▶ _Extract_
== Segment start ==

This message will appear in the Illinois State Veterinary Medical Association Epitome.
As our spring semester wraps up, I have good news to share. Most importantly, I want to tell you what a great job our students did hosting SAVMA Symposium March 16 to 19. It had been quite a while since the previous Illinois symposium.
As pointed out by Dr. Leah Nehila, a 2023 graduate who, as a SAVMA delegate in 2021, orchestrated the bid to host symposium: “The last symposium to be held at Illinois was in 1995, before many of us were born.”
(This statement makes Dr. Anne Barger, who was one of the student organizers of the 1995 SAVMA Symposium, feel a little old. But I was an Illinois faculty member who attended that symposium, so you can imagine how it makes me feel.)
Before I get to the symposium recap, though, I want to be sure you have heard that our college moved up a remarkable eight spots in the new US News & World Report rankings of U.S. veterinary colleges. The new rankings were released in April. Illinois ranked No. 15, in a three-way tie with Michigan State and Washington State.

== Segment end ==

▶ _Supplied material_

== Segment start ==

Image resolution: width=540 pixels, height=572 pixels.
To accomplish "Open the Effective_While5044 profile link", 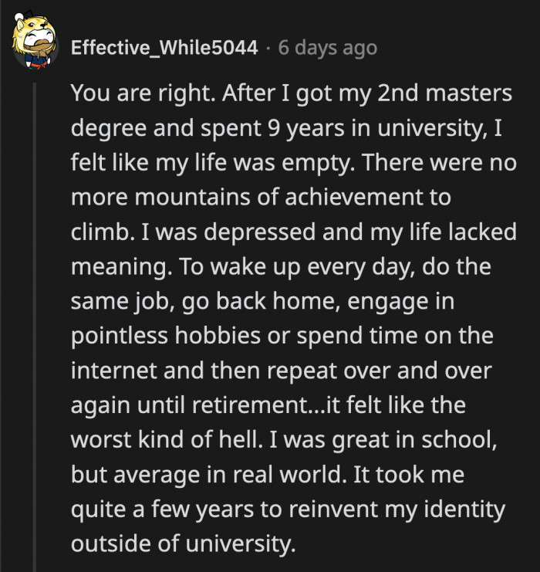I will click(x=164, y=48).
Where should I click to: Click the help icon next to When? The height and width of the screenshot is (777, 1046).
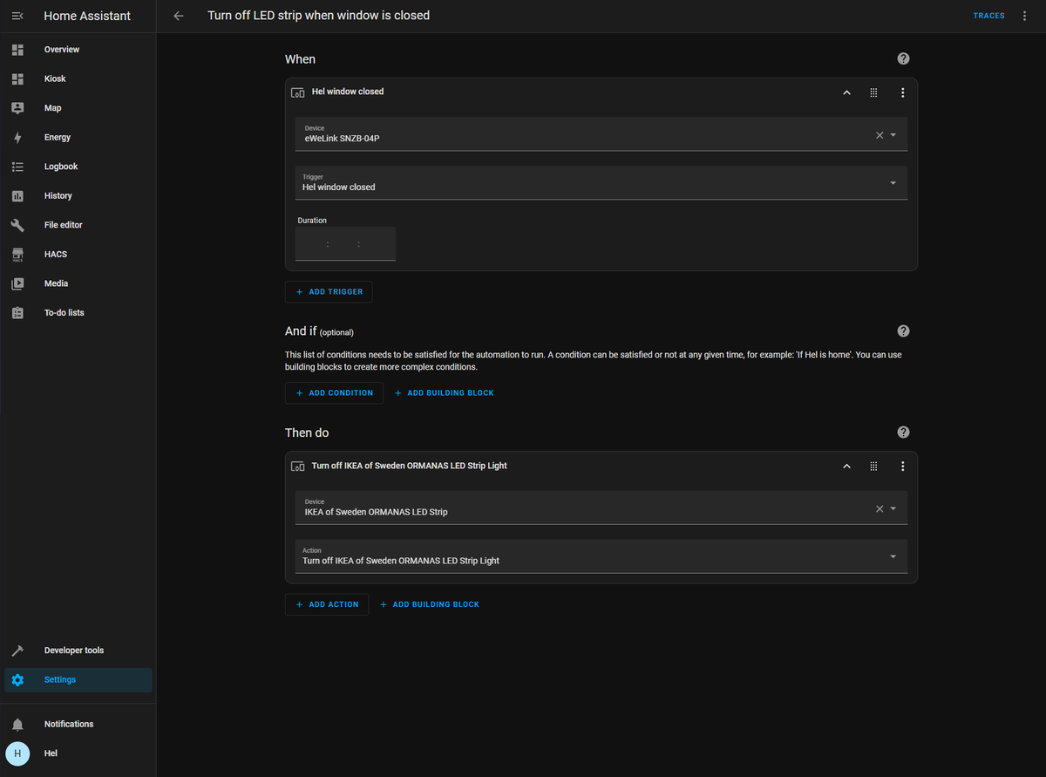click(x=903, y=58)
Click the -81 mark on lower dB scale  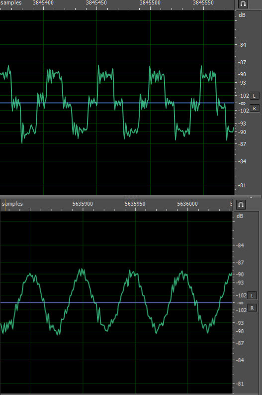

== Segment end ==

▶ _Exercise instructions_
**a.** For each statement about the message, answer yes or no and quote the words of the message that decide it: (i) the students hosted SAVMA Symposium from March 16 to 19; (ii) before this year, the most recent symposium held at Illinois was in 1985; (iii) Illinois held the No. 15 spot by itself in the new rankings.
**b.** Change "rankings" to "standings" in the message from "As pointed out" up to and including "and Washington State.", and write out that passage.
Nothing in the data is needed here.

▶ _Expected outputs_
**a.**
(i) Yes: "our students did hosting SAVMA Symposium March 16 to 19"
(ii) No: "The last symposium to be held at Illinois was in 1995"
(iii) No: "Illinois ranked No. 15, in a three-way tie with Michigan State and Washington State"

**b.**
As pointed out by Dr. Leah Nehila, a 2023 graduate who, as a SAVMA delegate in 2021, orchestrated the bid to host symposium: “The last symposium to be held at Illinois was in 1995, before many of us were born.”
(This statement makes Dr. Anne Barger, who was one of the student organizers of the 1995 SAVMA Symposium, feel a little old. But I was an Illinois faculty member who attended that symposium, so you can imagine how it makes me feel.)
Before I get to the symposium recap, though, I want to be sure you have heard that our college moved up a remarkable eight spots in the new US News & World Report standings of U.S. veterinary colleges. The new standings were released in April. Illinois ranked No. 15, in a three-way tie with Michigan State and Washington State.